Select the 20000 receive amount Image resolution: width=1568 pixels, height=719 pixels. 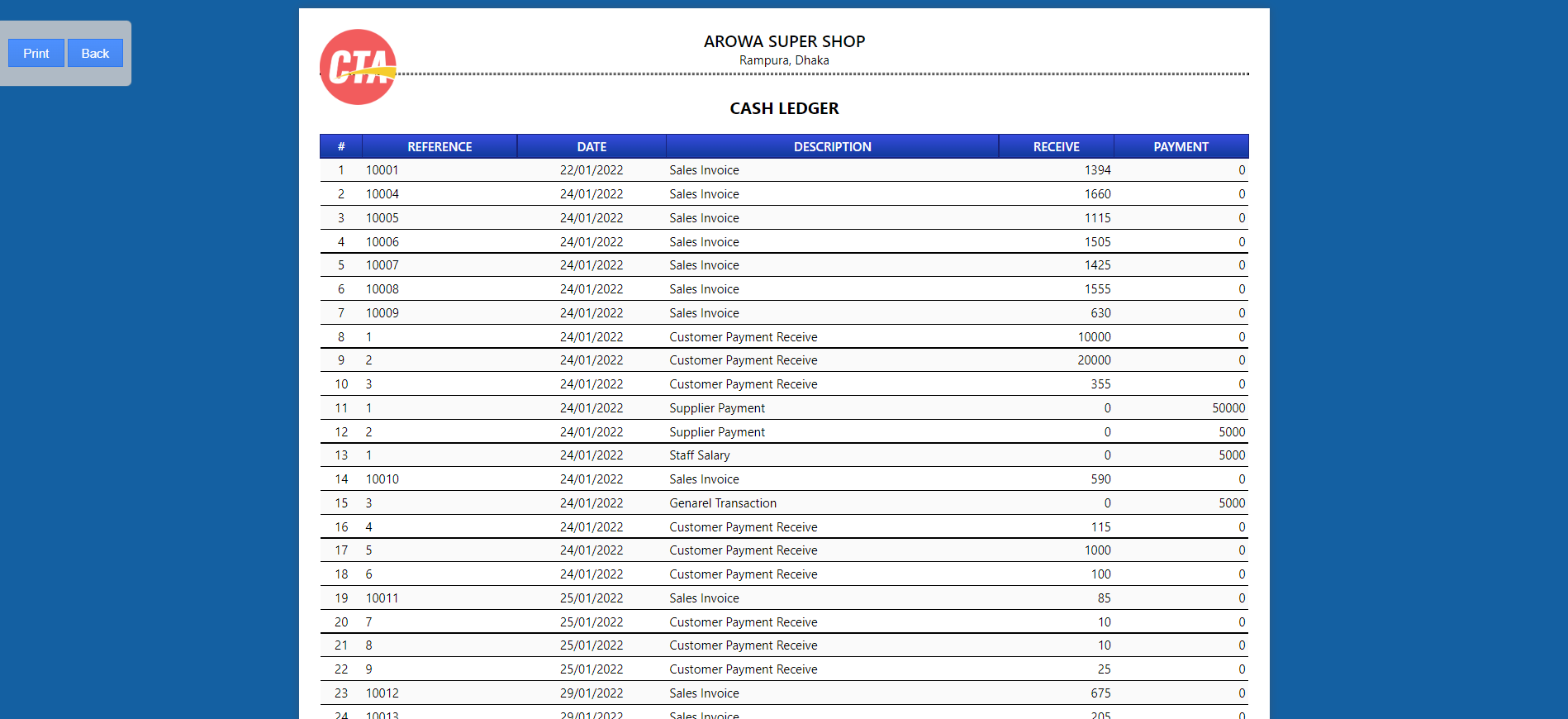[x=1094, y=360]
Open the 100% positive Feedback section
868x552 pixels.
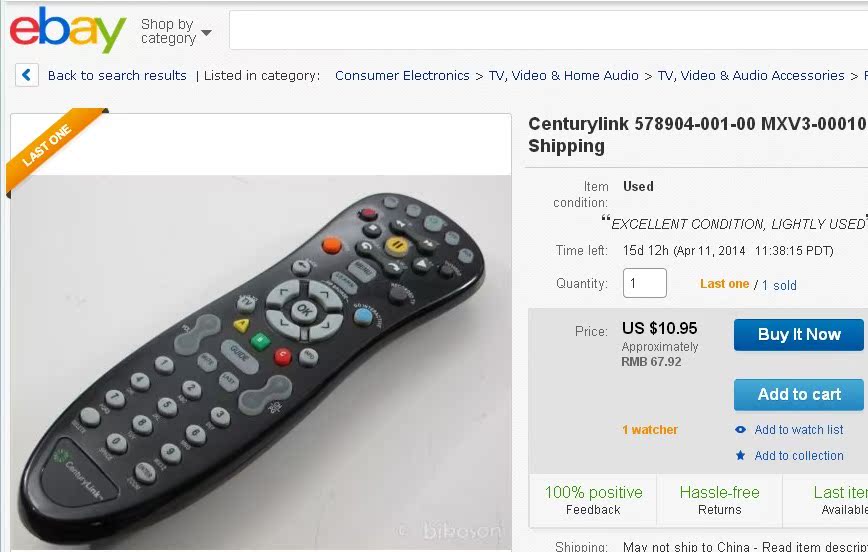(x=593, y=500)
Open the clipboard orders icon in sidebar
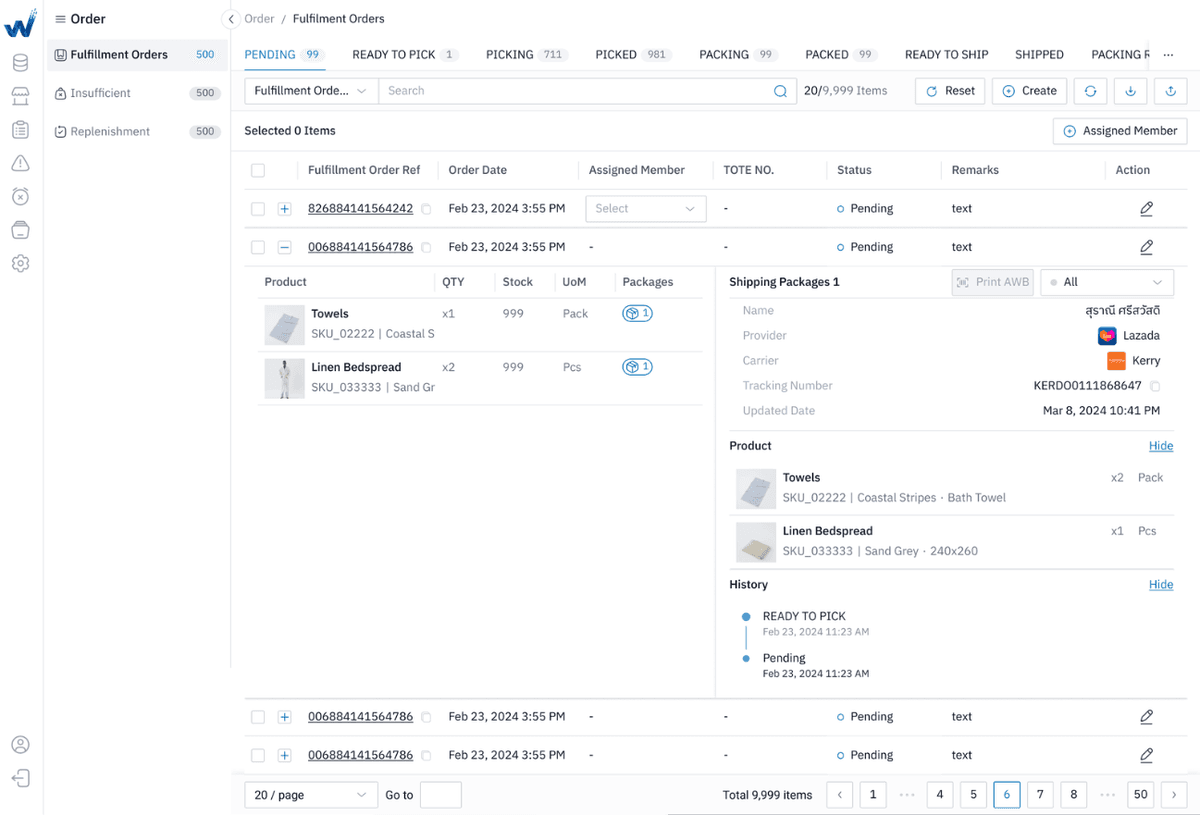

________________________________________

Reproduce the items word for word, starting at the line that contains "Open the 100% positive Feedback section" and going through the end of the items. Leave out the pictures.

Task answer
Open the 100% positive Feedback section
868x552 pixels.
(x=593, y=500)
Open the clipboard orders icon in sidebar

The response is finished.